In re Mayor and Aldermen of Taunton

Decision Date07 March 1935
Citation194 N.E. 919,290 Mass. 118
PartiesIn re MAYOR AND ALDERMEN OF TAUNTON.
CourtUnited States State Supreme Judicial Court of Massachusetts Supreme Court

Reservation and Report from Superior Court, Bristol County Hanify, Judge.

Petition by the Mayor and Aldermen of Taunton for the abolition of a grade crossing, wherein the Kidder Peabody Acceptance Corporation filed a petition to intervene. Decree denying the petition. On reservation and report.

Decree affirmed.

T. Hunt, of Boston, for Kidder Peabody Acceptance corporation.

M. Jenckes, of Boston, for New York, New Haven & Hartford Railroad.

E. Warner, Atty. Gen., and E. T. Simoneau, Asst. Atty. Gen., for the commonwealth.

RUGG Chief Justice.

The mayor and aldermen of Taunton in 1909 filed a petition in the superior court for the abolition of certain grade crossings. The matter was referred, under St. 1906, c. 463, pt. 1, §§ 29-45, relating to abolition of crossings then in force, to a special commission whose report to the effect that certain grade crossings ought to be abolished was confirmed by the court by decrees dated June 10, 1913, and October 1, 1914. That commission reported that a substantial area of land then owned by the predecessor in title or assignor of The Kidder Peabody Acceptance Corporation should be taken for carrying out the scheme of abolition.
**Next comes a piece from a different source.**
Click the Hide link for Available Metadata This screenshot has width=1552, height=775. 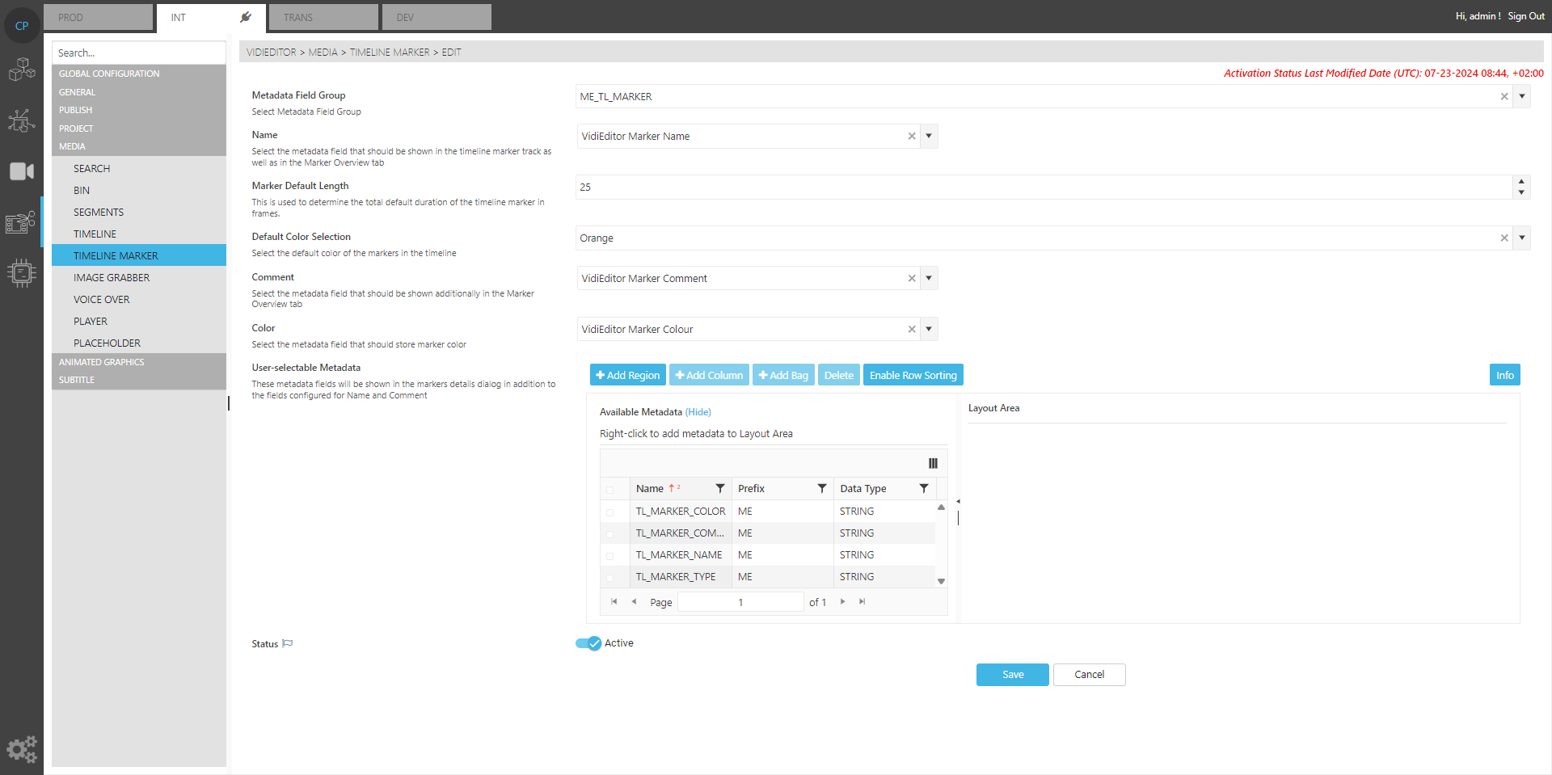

No work of abolition was begun and in 1914 the original petitioners requested an order to compel the railroad to begin the work of abolition. A decree was entered on February 6, 1917, that the railroad commence the work in one year and complete it within three years and a half from that date, but exceptions were filed and an appeal was taken from that decree and a reservation and report of the questions involved are still pending. Meanwhile, on a bill of review filed by the New York, New Haven & Hartford Railroad Company, the earlier decrees of 1913 and 1914 were reversed on May 26, 1926, and it was ordered that the case stand for further proceedings. See Boston & Maine Railroad v. Greentield, 253 Mass. 391, 149 N.E. 322.

The Kidder Peabody Acceptance Corporation in 1923 filed a petition for the assessment of damages for land taken by the 1913 decree. That petition was dismissed in 1926 as prematurely brought because under St. 1906, c. 463, pt. 1, § 37, in effect at the time of the taking, the remedy provided for damages caused by such a taking was to be had by petition ‘ brought within one year after the time the property is entered upon and work actually begun thereon,’ and it was agreed that there had been no entry upon the land no work of abolition had begun. Kidder Peabody Acceptance Corp. v. Old Colony Railroad, 256 Mass. 41, 152 N.E. 313.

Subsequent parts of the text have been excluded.